ALS Research Briefs: FUS-TDP43, SOD1 Mutation and Webinars

by Amy Madsen on Fri, 2011-09-09 14:27

Research about FUS-TDP43 interaction, a newly identified SOD1 mutation, and historical controls in trials; and webinars about the TDP43 mouse and the ceftriaxone trial

Article Highlights:

Reports on ALS (amyotrophic lateral sclerosis) research including:

  • FUS and TDP43 normally work together to ensure long-term survival of motor neurons.
  • D11Y, a recently discovered ALS-causing mutation in the SOD1 gene, appears to cause a less-severe form of the disease.
  • Historical controls may help streamline clinical trials.
  • A special webinar Aug. 15, 2011, on the TDP43 ALS research mouse has been archived and is available for viewing on the ALS Therapy Development Institute website.
  • A webinar scheduled for Sept. 26, 2011, will enable viewers to learn about an ongoing phase 3 trial of ceftriaxone in ALS.

FUS and TDP43 work together in fruit flies

In a fruit fly research model of inherited ALS, human FUS and TDP43 proteins work together on some processes necessary for the long-term survival of muscle-controlling nerve cells (motor neurons), reports a research team at Columbia University Medical Center in New York.

When the genes for either of these proteins is mutated (flawed), the investigators found, interaction between the two proteins is impaired, causing disruption of the critical molecular processes that require their collaboration.

The researchers, led by Brian McCabe at Columbia University's Center for Motor Neuron Biology and Disease, published their findings online Sept. 1, 2011, in the Journal of Clinical Investigation. (Read their paper online at no cost: The ALS-associated proteins FUS and TDP43 function together to affect Drosophila locomotion and life span.)

FUS and TDP43 are known to have numerous functions, many of which involve RNA processing (the chemical step that precedes protein building). Abnormalities in the genes for FUS and TDP43 have been linked to human ALS.

Initially, the research team created a fruit fly model with a FUS-associated ALS-like disease, and found that the flies had impaired mobility and reduced life span when compared to normal flies.

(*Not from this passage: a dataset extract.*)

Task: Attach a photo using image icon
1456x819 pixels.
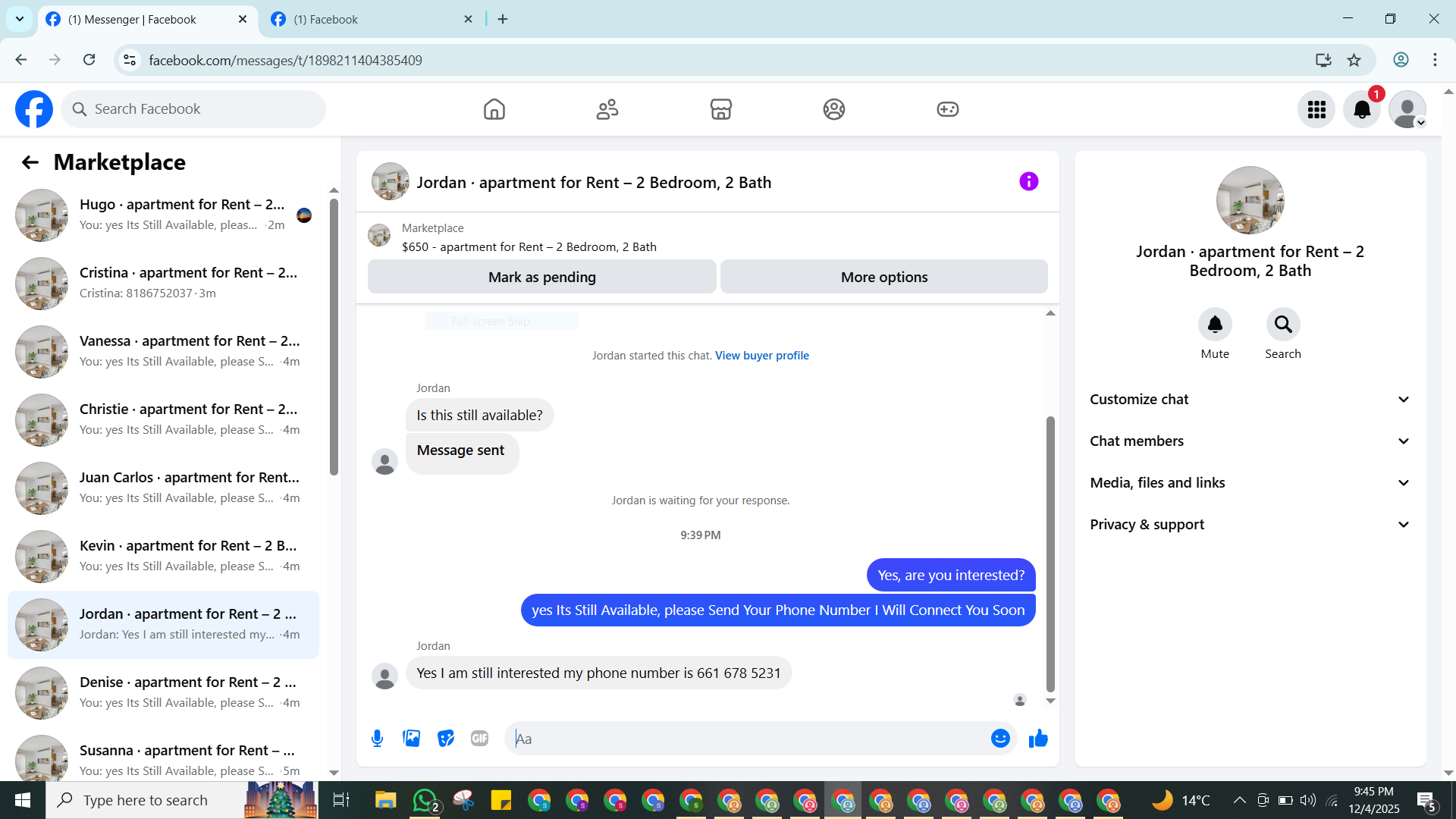Action: (x=411, y=738)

In a series of experiments, the team was able to "rescue" (return to normal) the flies with abnormal FUS genes via insertion of normal human FUS genes. Insertion of human FUS genes containing an ALS-causing mutation did not result in any improvement of symptoms in the flies.

Flies with mutated TDP43 genes showed deficits in survival and motor function similar to those in flies with mutated FUS genes. The flies with mutated TDP43 genes were rescued with insertion of normal human TDP43 genes (and not with mutated human TDP43 genes).

Next, the team attempted to "cross-rescue" the flies with mutated TDP43 or FUS by increasing production of normal FUS protein in flies with abnormal TDP43 and of normal TDP43 protein in flies with abnormal FUS.

The investigators found that this cross-rescue technique only worked in one direction: Increased activity of normal FUS protein rescued flies with TDP43 mutations, but overproduction of normal TDP43 protein did not rescue flies with FUS mutations.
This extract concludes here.